Cryptogenic mechanisms account for 10 to 40% of all ischemic strokes. This range reflects varying definitions across series, evolution in diagnostic technology, differing conceptions of adequate etiologic investigation, and the fact that there are more than 200 known causes of ischemic stroke potentially requiring exclusion. In general, the percentage of ischemic strokes that are classified as cryptogenic has declined over time as diagnostic testing has advanced, from 40% in the 1970s to 10 to 15% today for highly cryptogenic stroke in advanced centers performing extensive testing. However, stroke that is cryptogenic after a standard diagnostic evaluation remains a common clinical challenge, accounting for 20 to 30% of all ischemic strokes and therefore occurring in 120,000 to 180,000 patients each year in the United States.

The most common determined causes of ischemic stroke, identified during routine initial evaluation, are large-artery atherosclerosis, cardioembolism, andsmall-vessel disease, each of which accounts for approximately 25% of cases. In patients with ischemic stroke that is considered to be cryptogenic after standard evaluation, causes that are most often found after more specialized testing include occult atherosclerosis, including nonstenosing but unstable plaques at intracranial and cervical sites or stenosing plaques at the thoracic origins of the common carotid and thoracic vertebral arteries; nonatherosclerotic arteriopathies, such as dissection or vasculitis; hypercoagulable states; cardioembolism from medium-grade sources, such as low-burden paroxysmal atrial fibrillation or dilated cardiomyopathy of moderate degree; and paradoxical embolism (Table S1 in the Supplementary Appendix, available with the full text of this article at NEJM.org).

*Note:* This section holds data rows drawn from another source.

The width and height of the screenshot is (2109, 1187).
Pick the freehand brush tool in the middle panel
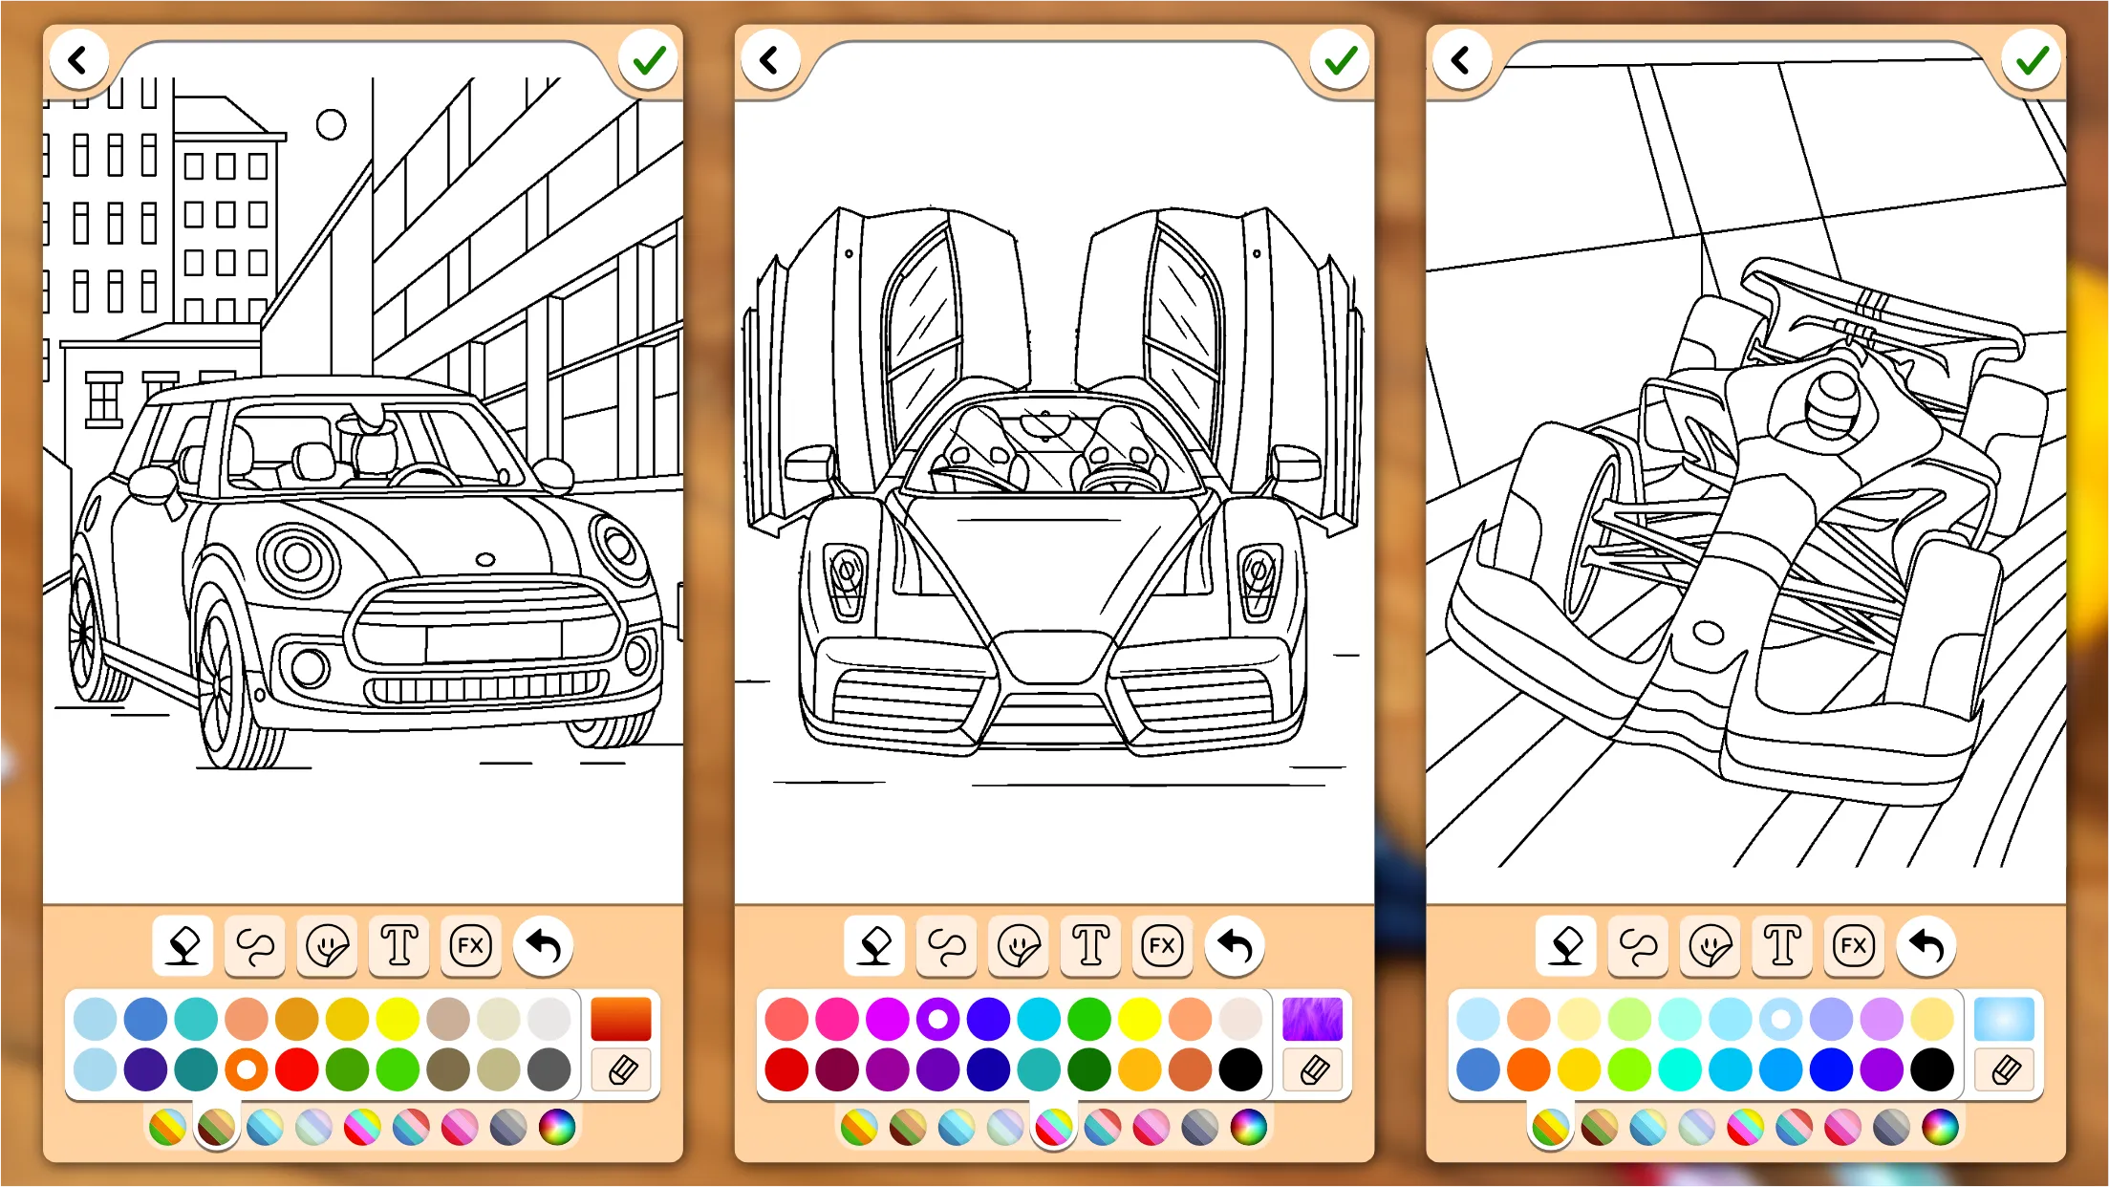[x=946, y=946]
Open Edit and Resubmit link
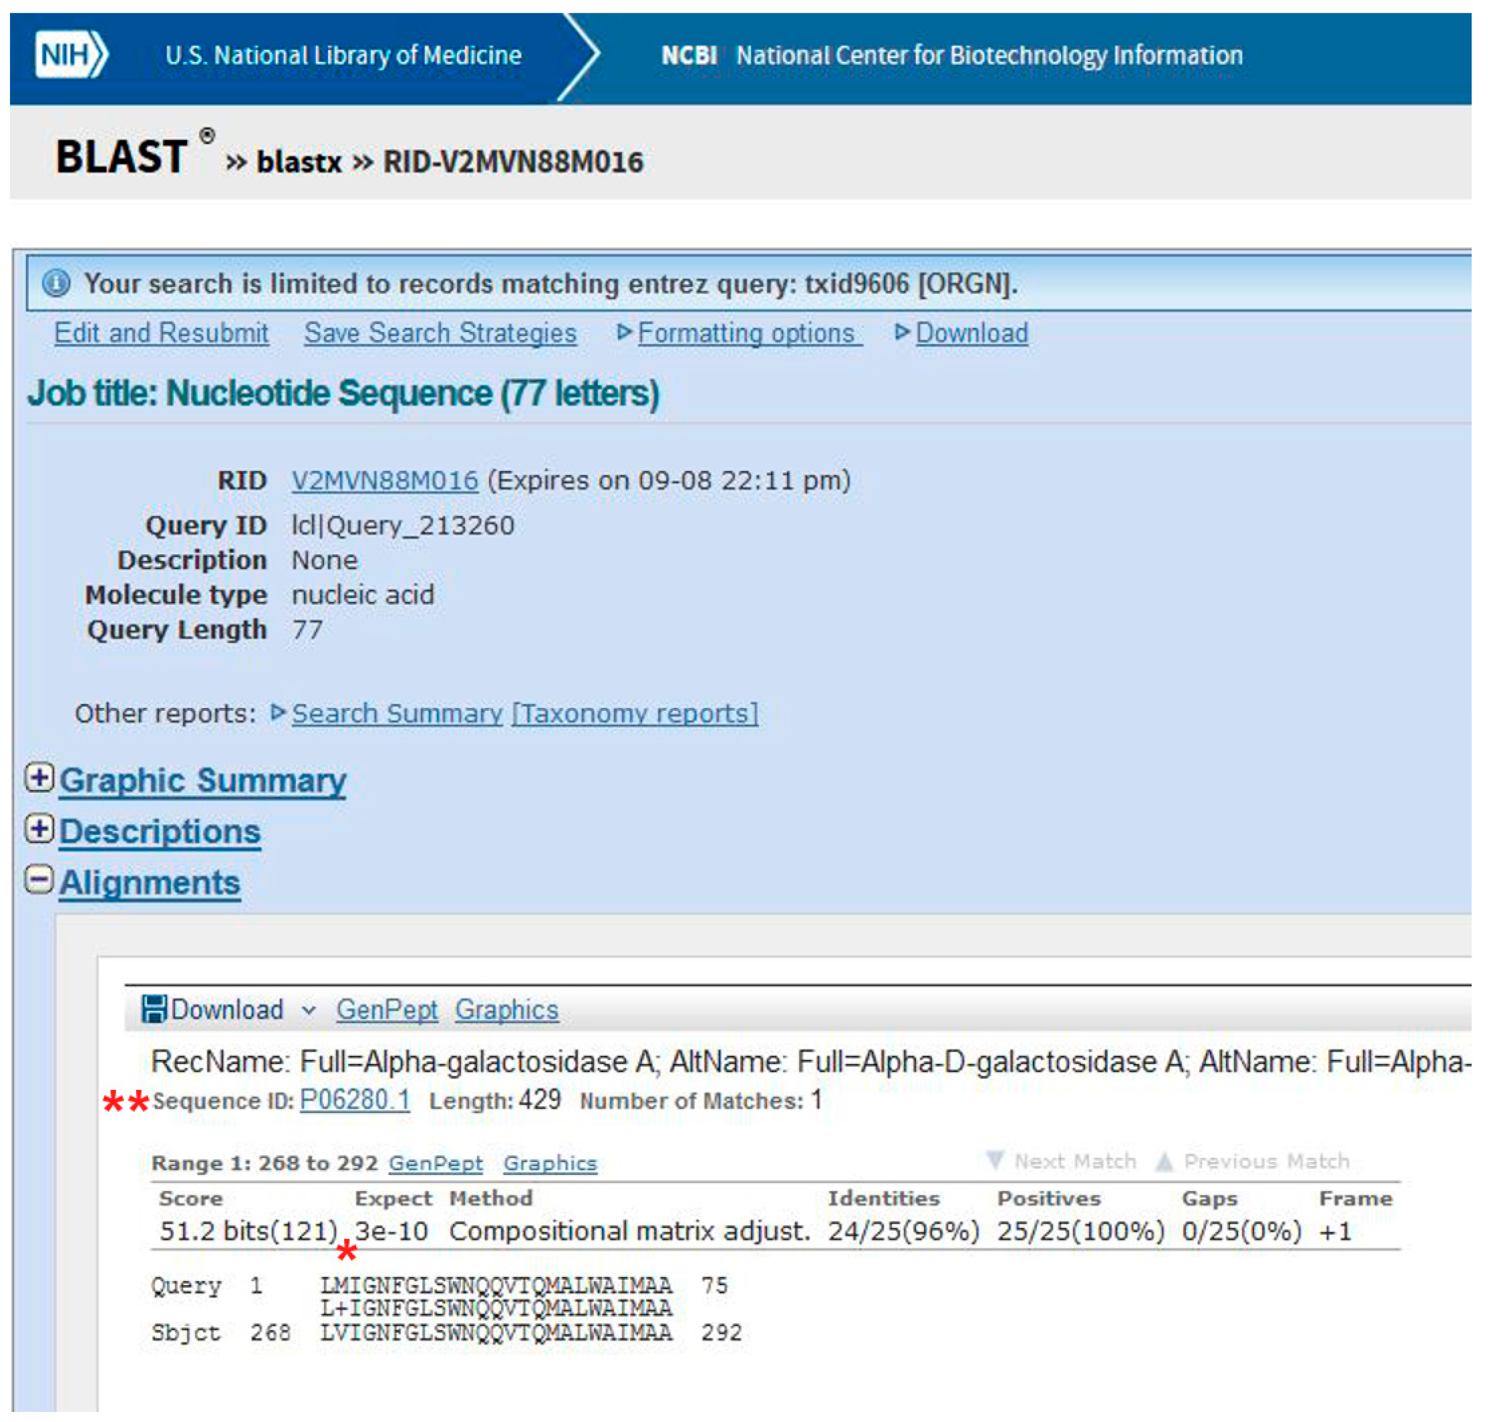The image size is (1488, 1422). (x=161, y=334)
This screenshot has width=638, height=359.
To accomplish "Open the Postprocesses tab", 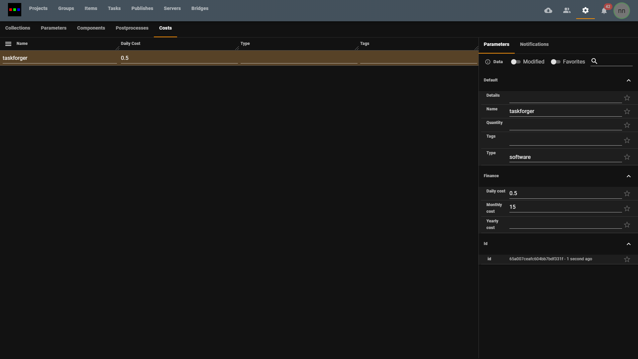I will 132,28.
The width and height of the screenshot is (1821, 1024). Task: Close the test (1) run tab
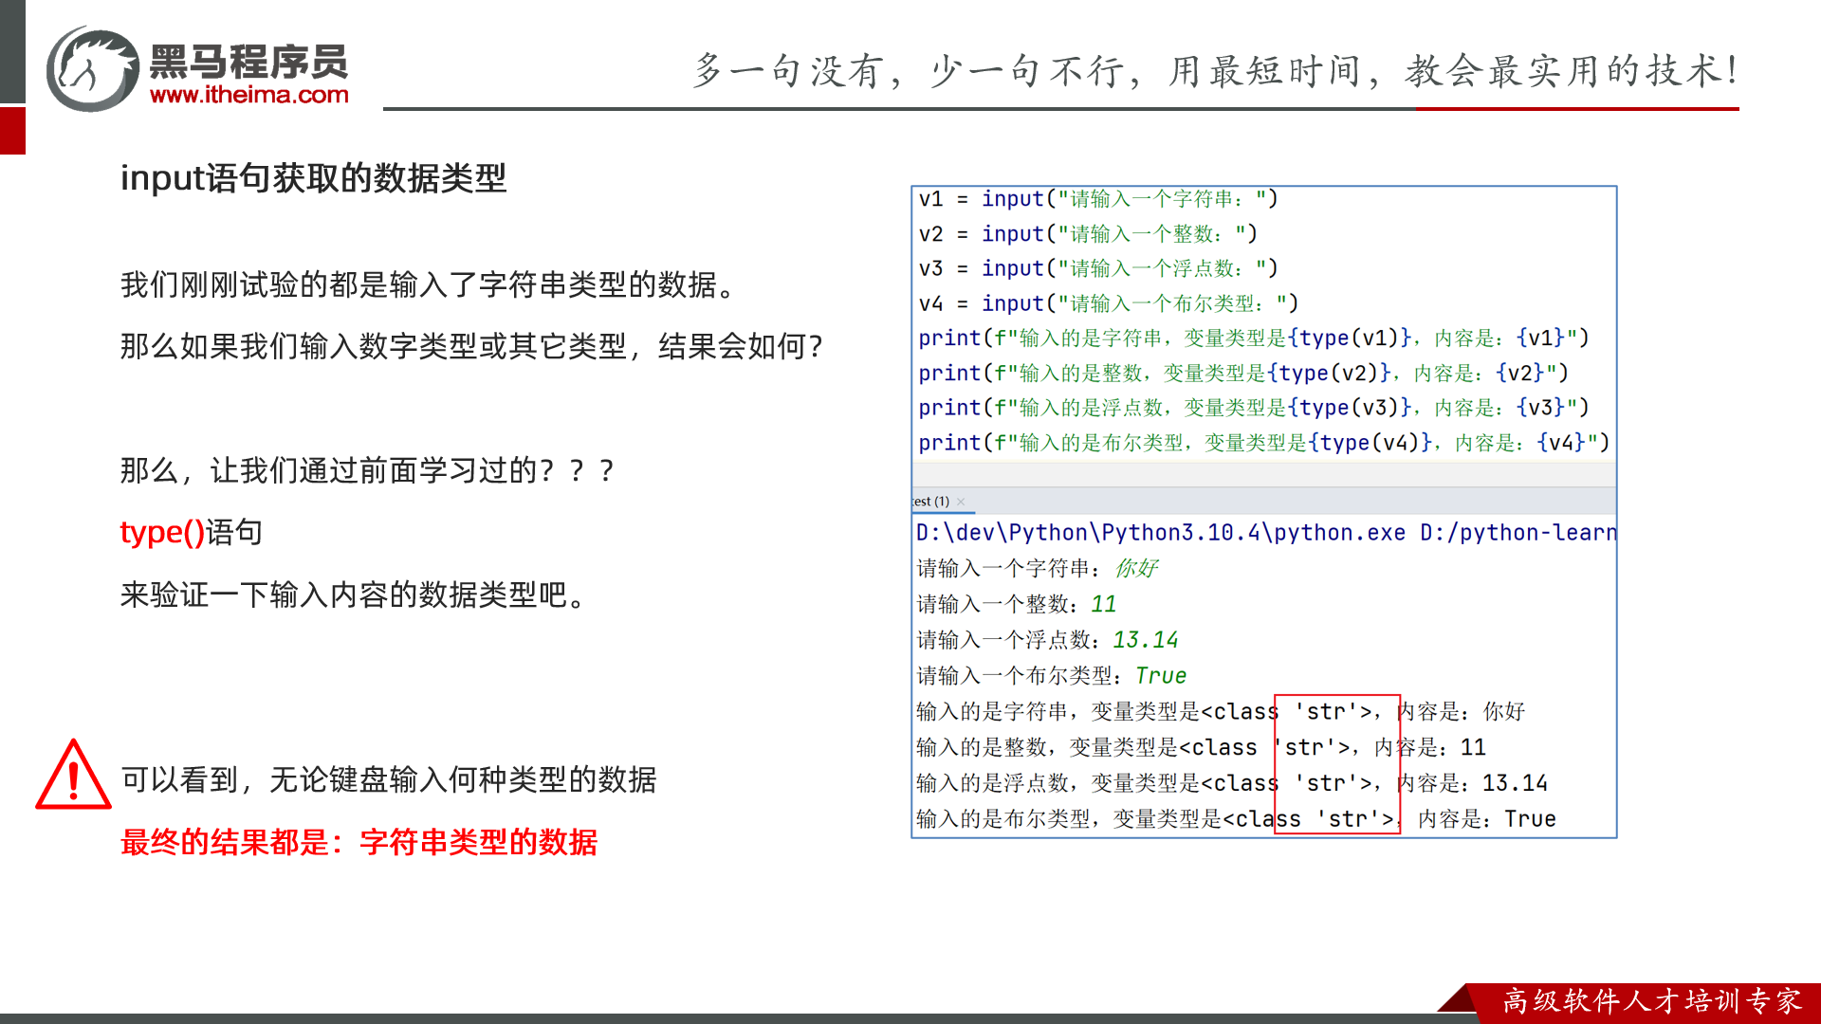pyautogui.click(x=961, y=502)
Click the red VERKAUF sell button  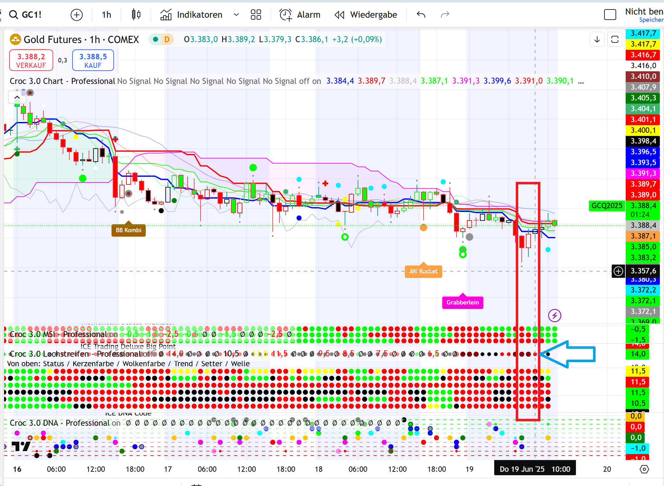[x=31, y=60]
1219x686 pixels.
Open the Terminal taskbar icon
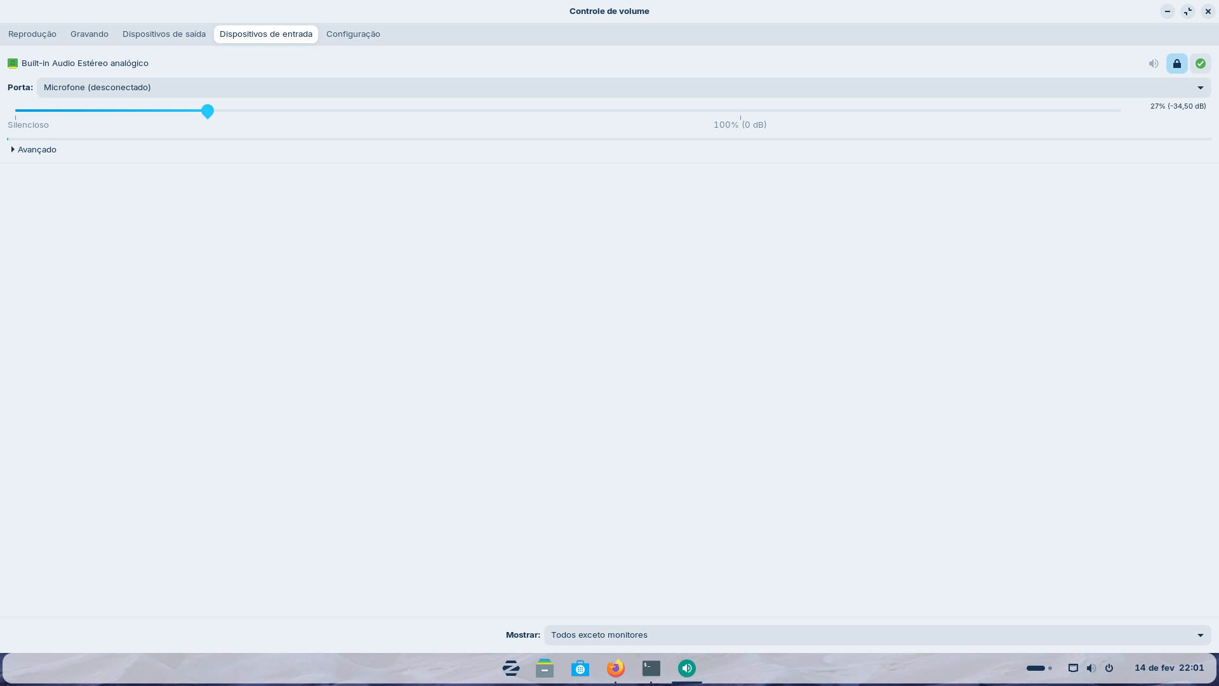pyautogui.click(x=651, y=668)
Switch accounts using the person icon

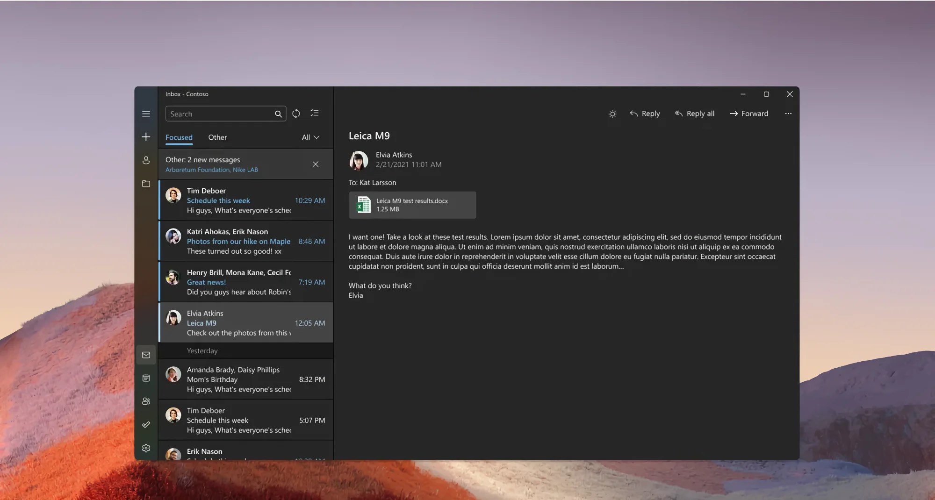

The age of the patient influences the likelihood of various causes. In young adults 18 to 30 years of age, dissection is most common, but thrombophilias and congenital cardiac disease are also noteworthy causes. In persons 31 to 60 years of age, early-onset atherosclerosis and acquired structural cardiac disease are increasingly common. In patients older than 60 years of age, occult atrial fibrillation becomes more frequent.

As compared with strokes of determined origin, cryptogenic ischemic strokes typically result in less severe presenting neurologic deficits, less final disability, and lower mortality. In most though not all long-term follow-up studies, patients with cryptogenic ischemic stroke have a lower risk of recurrence than those with stroke of identified cause. In the largest long-term study to date, among patients 18 to 55 years ofage who had a stroke that was cryptogenic and who were treated with aspirin, the recurrence rate was 1.9% in the first year after the stroke and 0.8% per year in years 2 to 4. This low recurrence rate comports with the absence of an easily discovered cause of major stroke that would place the patient at elevated risk.